The SQL query for this second LINQ query is the following:
SELECT DISTINCT [t0].[CustomerID]
FROM [dbo].[Orders] AS [t0]
As we can see **the ORDER BY
clause is missing. Why is that?
Why does the ORDER BY
clause disappears when I use the Distinct()
method?
Solution 1:
From the Queryable.Distinct documentation;
The expected behavior is that it returns an unordered sequence of the unique items in source.

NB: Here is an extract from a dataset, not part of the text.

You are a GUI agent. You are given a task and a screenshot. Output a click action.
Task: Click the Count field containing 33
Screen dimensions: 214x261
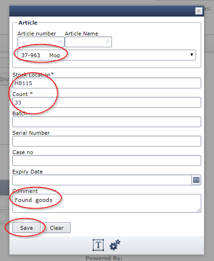(x=107, y=103)
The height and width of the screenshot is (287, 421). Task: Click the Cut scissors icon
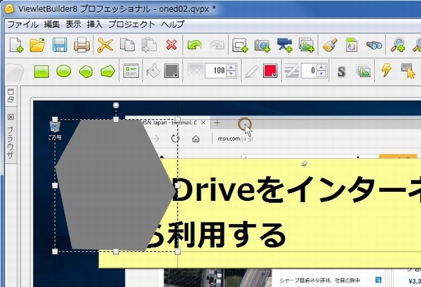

In other words, any order the existing IQueryable has is lost when you use Distinct()
on it.
What you want is probably something more like this, an OrderBy() after the Distinct() is done;
var query = (from o in db.Orders
select new
{
o.CustomerID
}).Distinct().OrderBy(x => x.CustomerID);
Solution 2:
Try rearranging the members to place the OrderBy after the Distinct. You'll have to revert to method chaining:
db.Orders.Select(o=>o.CustomerId).Distinct().OrderBy(id=>id);
This would be the more efficient way to set up the query in Enumerable Linq anyway, because the OrderBy would then operate only on the unique items and not on all of them. Also, according to MSDN, Enumerable.Distinct does not guarantee the return order of the elements anyway, so ordering before deduping is pointless.
Solution 3:
Due to the use of distinct, the order of the returned list is not guaranteed. LinqToSql is smart enough to recognize this, therefor it ignores it.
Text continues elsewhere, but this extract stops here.